## Supplied material
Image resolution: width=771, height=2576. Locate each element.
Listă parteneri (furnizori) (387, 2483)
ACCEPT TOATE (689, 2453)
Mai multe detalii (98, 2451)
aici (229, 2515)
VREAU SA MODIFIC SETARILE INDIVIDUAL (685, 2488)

==

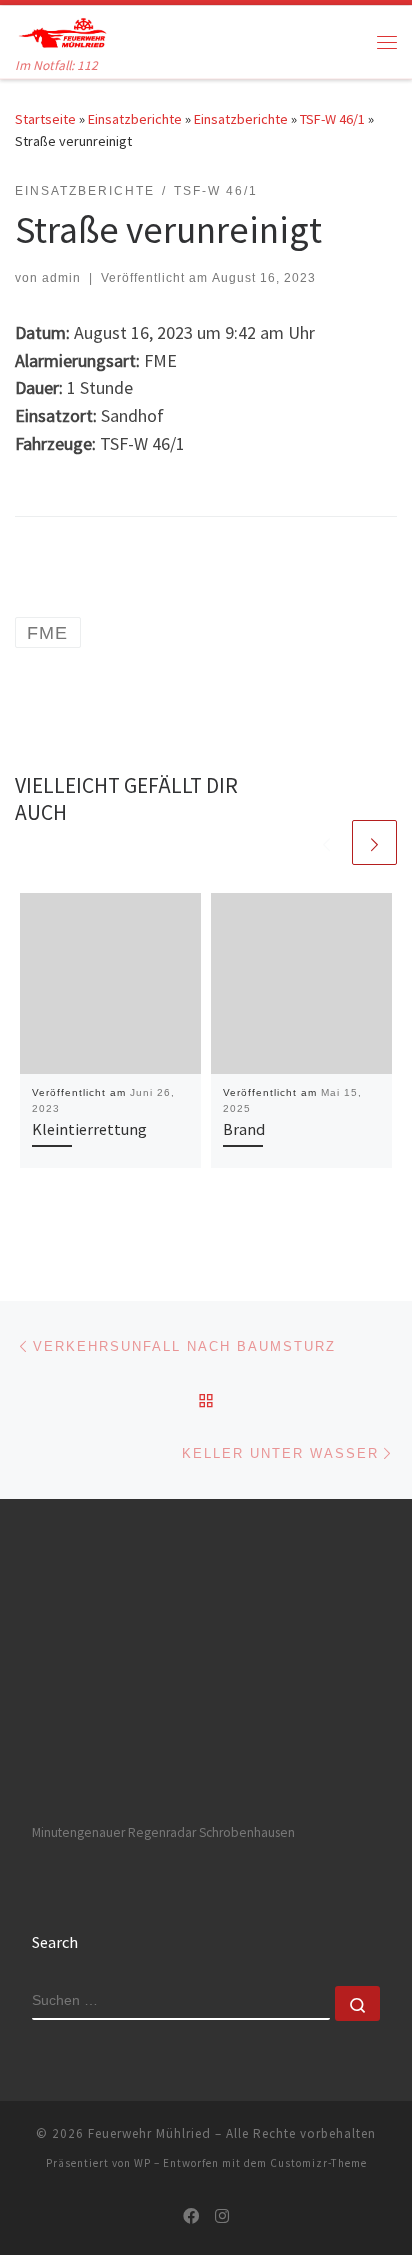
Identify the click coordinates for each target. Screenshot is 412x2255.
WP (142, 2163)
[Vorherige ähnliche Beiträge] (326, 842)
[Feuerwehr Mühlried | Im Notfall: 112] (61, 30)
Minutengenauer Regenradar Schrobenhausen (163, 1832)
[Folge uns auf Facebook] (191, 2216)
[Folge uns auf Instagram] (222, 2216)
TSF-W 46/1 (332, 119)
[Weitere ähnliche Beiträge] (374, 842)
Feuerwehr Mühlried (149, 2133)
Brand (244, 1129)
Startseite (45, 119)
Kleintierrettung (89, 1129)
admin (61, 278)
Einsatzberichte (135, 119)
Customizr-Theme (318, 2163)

## The problem
From the material above, set down exactly the lines between the line holding "Image resolution: width=771, height=2576." and the line holding "VREAU SA MODIFIC", inclusive. Include nothing else.

## Output of the task
Image resolution: width=771, height=2576. Locate each element.
Listă parteneri (furnizori) (387, 2483)
ACCEPT TOATE (689, 2453)
Mai multe detalii (98, 2451)
aici (229, 2515)
VREAU SA MODIFIC SETARILE INDIVIDUAL (685, 2488)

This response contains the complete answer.